Интересует Ваше мнение.

----------


## Холостяк

Сам немного занимаюсь фалеристикой и в частности делаю эскизы.
*Мне понравилась Ваша медаль. Реально!* 
*Красивый дизайн, одновременно просто и удачно размещены детали.*

Но есть вопросик...
Медаль по назначению вручается "За....", "В память..."
http://www.silacheloveka.ru/slov.php?id=37384

Однако у Вас не понятно "За... " что ? Наверно за окончание или службу в ВВВАУШ? Это было бы "перебор", так как это не является заслугой перед Отечеством и Родиной... "Вера, Честь и Отвага"... Хмммм... Тут этот посыл не как заслуга, а больше как девиз ВВАУШ... 
Если рассматривать как в память, то о каком конкретном событии? 

Просто - соблюдая правила геральдики, все таки это должен был быть знак, а не медаль...
И это серьезная проблема! Как и некоторых подобных общественных медалей...

_Это исключительно моя индивидуальная точка зрения..._

----------


## An-Z

Красиво и со вкусом.. разделяю мысли Холостяка о статусе.. лучше наверно делать памятный знак. 
Один вопрос, а почему классность именно первая? Не "Мастер" или какой другой класс.. можете мотивировать?

----------


## colonel3

> Красиво и со вкусом.. разделяю мысли Холостяка о статусе.. лучше наверно делать памятный знак. 
> Один вопрос, а почему классность именно первая? Не "Мастер" или какой другой класс.. можете мотивировать?


Данный символ располагался над зданием штаба училища
http://www.vvvaush.org/forum/forum/g...ent?attach=669

----------


## colonel3

К сожалению Вы лишь действительно высказали личное мнение и рассмотрели вопросы геральдики царского периода, в наше время как ни прискорбно все стоит наоборот.
Данная Памятная общественная медаль разрабатывалась именно как память отдать должное именно тем людям, которые были причастны именно к данному училищу.
Подробности смотрите здесь:http://www.simvolika.org/project01_03.htm 
http://colonel3.moifoto.ru/64688/f1431254

----------


## Холостяк

Никто не сомневался в заслугах людей и училища. Просто, как я понял училища уже такого нет... Согласно традициям геральдики, как царских времен, так и советского периода - надо указывать года. Указывают памятные даты или периоды. К примеру, у меня вот медаль от моих предков, это Русско-Японская война 1904-1905 год. На обратной стороне "Да вознесет Вас Господь в свое время"... В Советское время тоже указывались памятные даты, юбилеи и периоды. Даже юбилейные медали с датами-периодом... Потом посмотрите "За победу над..." и тут даты...
Возможно, я думаю, надо было указать года основания и закрытия училища...
В любом случае это сложный и дисскусионный вопрос. Поэтому на рассмотрении и разработке медалей рекомендуют посмотреть литературу по теме, послушать спецов...

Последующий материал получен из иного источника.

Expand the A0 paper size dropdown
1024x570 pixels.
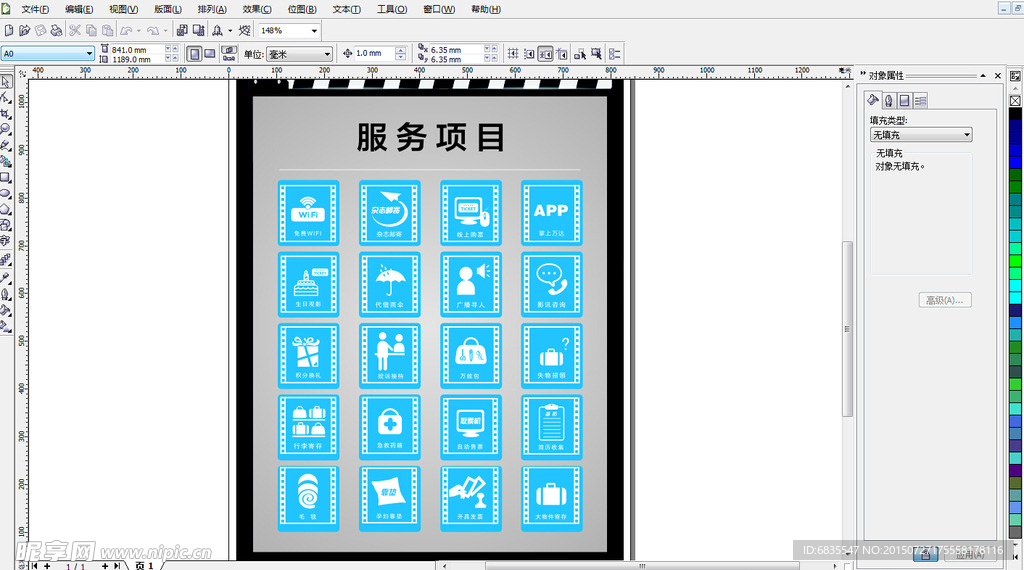click(89, 53)
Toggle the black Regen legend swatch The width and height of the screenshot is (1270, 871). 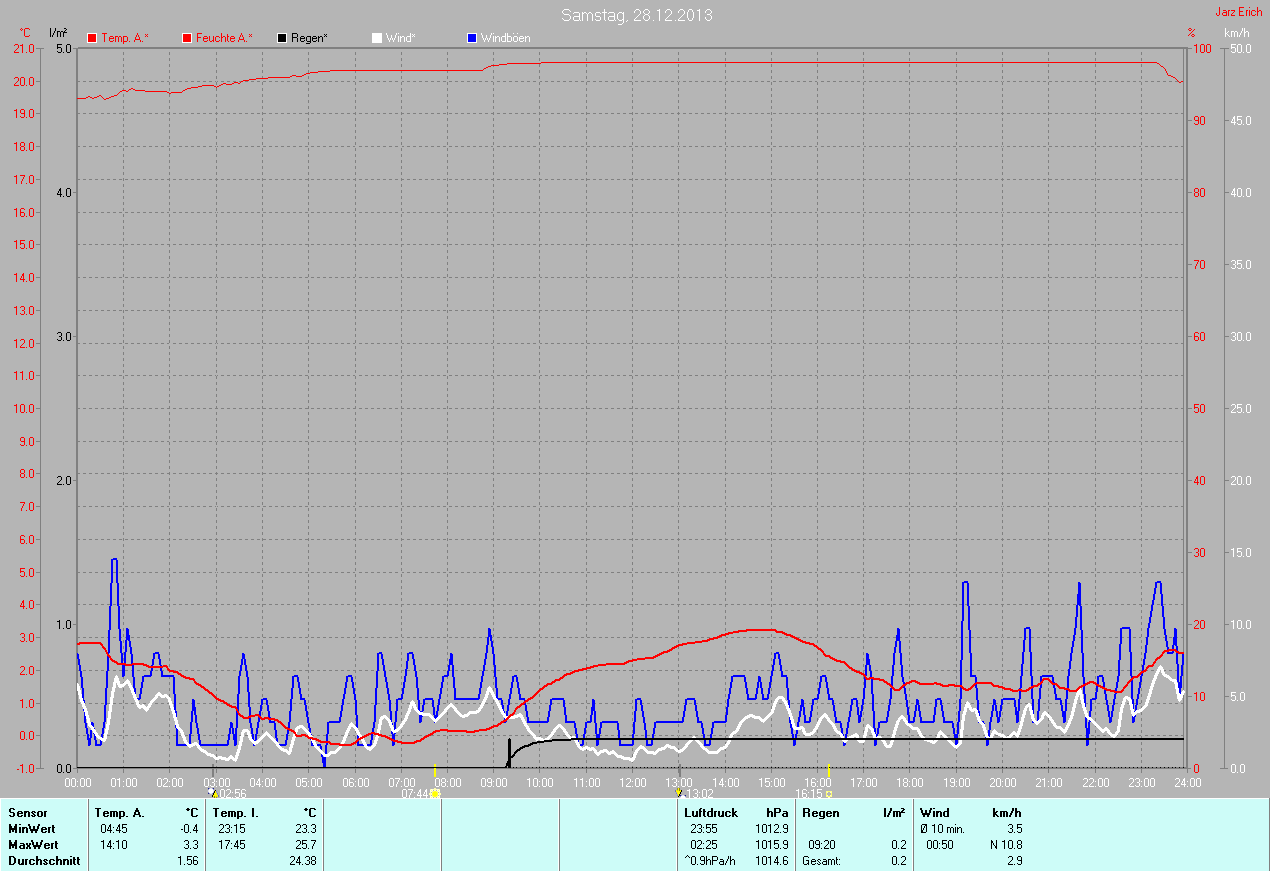tap(282, 38)
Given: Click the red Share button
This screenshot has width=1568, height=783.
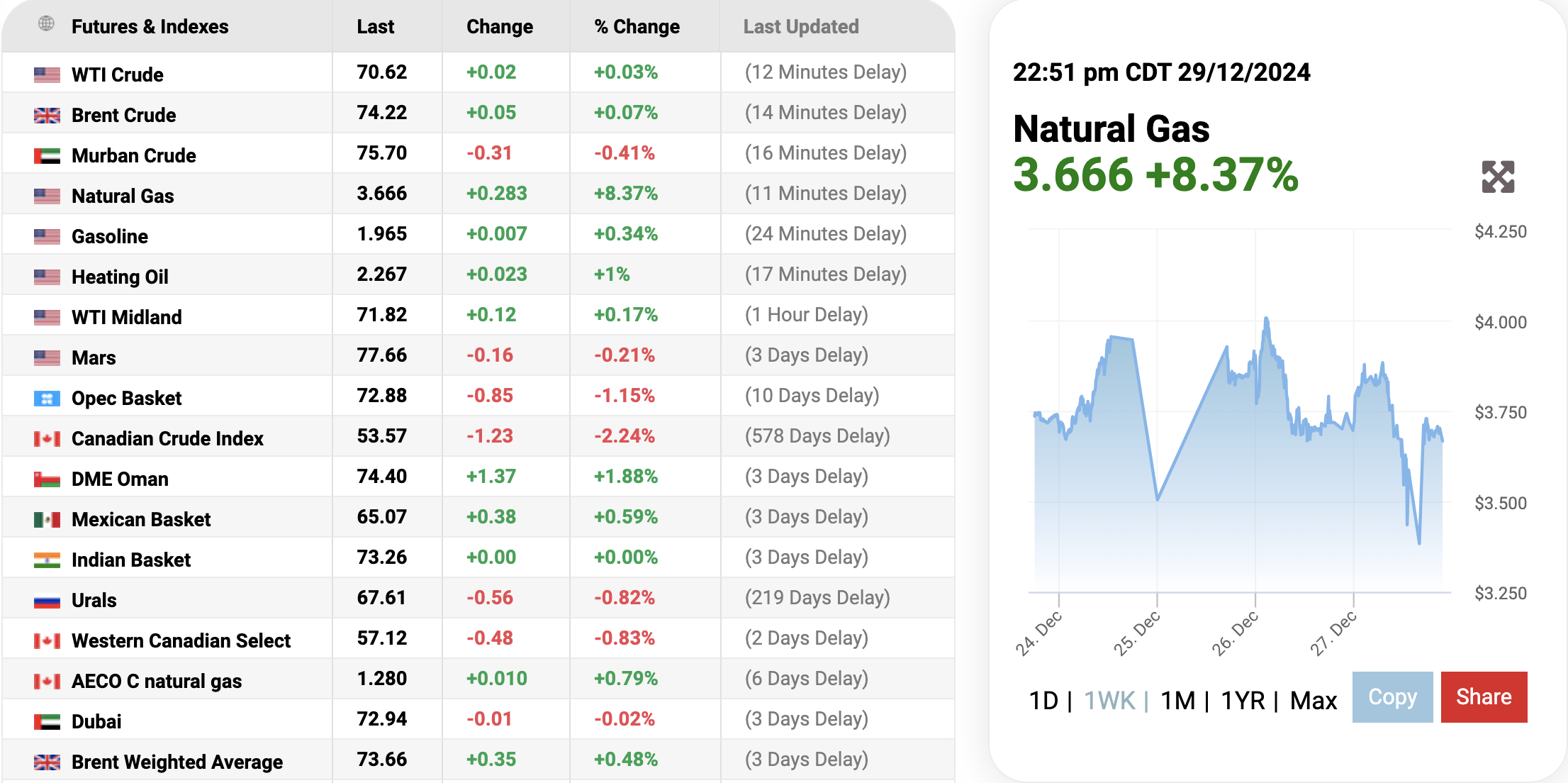Looking at the screenshot, I should tap(1484, 697).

Но вроде получилось - ХОРОШО! И очень даже!
А советы и другие взгляды всегда будут!!!!

----------


## colonel3

Есть медали памятные, юбилейные, наградные ... И невсегда на них ставится дата. Однозначного ответа нет и никогда не будет.
Большое спасибо за Ваши высказывания.
Член Всероссийского Геральдического Общества (ВГО)
Вадим Бабенко

----------